One example came on Wednesday morning, Dec. 30, when several big developments were all unfolding.
News the U.K. have now okayed emergency use of the AstraZeneca vaccine, potentially foreshadows the same here in the U.S.
There had been reports the global biopharmaceutical giant would seek emergency approval from the Food and Drug Administration (FDA) as early as February. However, according to a Trump Administration health official, that timing could be delayed until April to allow for more testing.
There’s also a new COVID strain in the U.K. that could be up to 70 percent more infectious. The first case has turned up in the U.S. with a man in his 20′s living in Colorado, with no recent traveling to speak of.
Then there’s growing frustration about the speed of vaccine deployment nationally. The federal government has now moved 11 million doses yet only 2 million shots have been given out so far.
Dr. Joseph Bocchini, an infectious disease specialist with Willis Knighton, says of all the headlines right now, that vaccine rollout delay causes him the most worry.
“We have to improve our ability to get the vaccine in people’s arms as quickly as it becomes available,” says Bocchini.

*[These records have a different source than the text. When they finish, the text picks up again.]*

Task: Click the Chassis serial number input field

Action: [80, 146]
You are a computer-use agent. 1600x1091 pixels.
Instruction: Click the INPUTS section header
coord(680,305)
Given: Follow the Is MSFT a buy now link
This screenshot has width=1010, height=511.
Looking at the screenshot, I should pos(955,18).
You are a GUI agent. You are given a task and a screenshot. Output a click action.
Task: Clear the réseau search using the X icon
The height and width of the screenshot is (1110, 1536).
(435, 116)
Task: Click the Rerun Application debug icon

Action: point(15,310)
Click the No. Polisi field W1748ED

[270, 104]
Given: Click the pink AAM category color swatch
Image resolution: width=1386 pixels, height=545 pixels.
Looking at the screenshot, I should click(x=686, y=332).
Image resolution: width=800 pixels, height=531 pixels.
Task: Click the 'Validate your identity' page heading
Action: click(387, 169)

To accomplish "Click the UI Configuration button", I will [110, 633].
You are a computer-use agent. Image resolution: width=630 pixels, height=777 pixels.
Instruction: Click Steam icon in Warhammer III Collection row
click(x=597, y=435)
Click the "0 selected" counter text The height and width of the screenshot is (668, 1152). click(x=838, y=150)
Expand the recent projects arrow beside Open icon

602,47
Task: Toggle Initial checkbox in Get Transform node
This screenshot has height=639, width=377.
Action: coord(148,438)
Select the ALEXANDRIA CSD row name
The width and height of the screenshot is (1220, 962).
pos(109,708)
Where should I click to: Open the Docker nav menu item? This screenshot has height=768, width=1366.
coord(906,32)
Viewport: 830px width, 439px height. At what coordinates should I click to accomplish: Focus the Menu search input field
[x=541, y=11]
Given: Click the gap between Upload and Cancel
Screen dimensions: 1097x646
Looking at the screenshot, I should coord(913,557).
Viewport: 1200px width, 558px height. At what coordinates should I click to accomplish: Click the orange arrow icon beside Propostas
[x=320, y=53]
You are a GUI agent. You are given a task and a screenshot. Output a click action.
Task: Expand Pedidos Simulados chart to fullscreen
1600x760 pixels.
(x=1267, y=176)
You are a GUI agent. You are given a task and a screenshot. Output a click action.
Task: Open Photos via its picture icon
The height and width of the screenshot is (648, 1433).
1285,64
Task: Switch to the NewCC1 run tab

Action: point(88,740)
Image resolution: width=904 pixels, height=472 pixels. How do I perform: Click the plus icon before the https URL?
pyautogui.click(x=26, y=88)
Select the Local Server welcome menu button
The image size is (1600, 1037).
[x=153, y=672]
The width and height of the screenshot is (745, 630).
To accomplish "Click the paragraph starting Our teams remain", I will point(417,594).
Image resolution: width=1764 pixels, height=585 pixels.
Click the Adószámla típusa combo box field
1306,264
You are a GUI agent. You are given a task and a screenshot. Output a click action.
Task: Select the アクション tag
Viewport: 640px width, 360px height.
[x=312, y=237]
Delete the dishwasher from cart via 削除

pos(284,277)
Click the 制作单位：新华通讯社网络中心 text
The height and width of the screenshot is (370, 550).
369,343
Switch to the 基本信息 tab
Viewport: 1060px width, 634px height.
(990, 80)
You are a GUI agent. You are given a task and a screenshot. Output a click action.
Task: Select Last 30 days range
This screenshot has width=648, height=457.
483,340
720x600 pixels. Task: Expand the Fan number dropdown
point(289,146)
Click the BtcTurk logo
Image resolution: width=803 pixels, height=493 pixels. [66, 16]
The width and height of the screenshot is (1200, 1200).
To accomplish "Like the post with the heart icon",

Meanwhile, vaccines have arrived this week for frontline staff and residents at The Oaks of Louisiana, an assisted living facility in south Shreveport.
Nursing supervisor Jessica Bryant described her feelings of having the vaccines arrive at The Oaks.
“I feel blessed to be able to be part of this revolution, so to speak, because, you know, there were people that had to be the first ones to take the smallpox vaccine and the polio vaccine. And we’re just, this is our era,” said Bryant.
However, not everyone has decided whether or not to get their vaccination just yet. Just ask Donald Johnson, a Baton Rouge father and teacher who brought his son, an LSU-Shreveport student and basketball player, to a weekly COVID-19 testing clinic at Querbes Community Center.
“Right now, I’m about 50-50. I guess I want to see how things go,” said Johnson.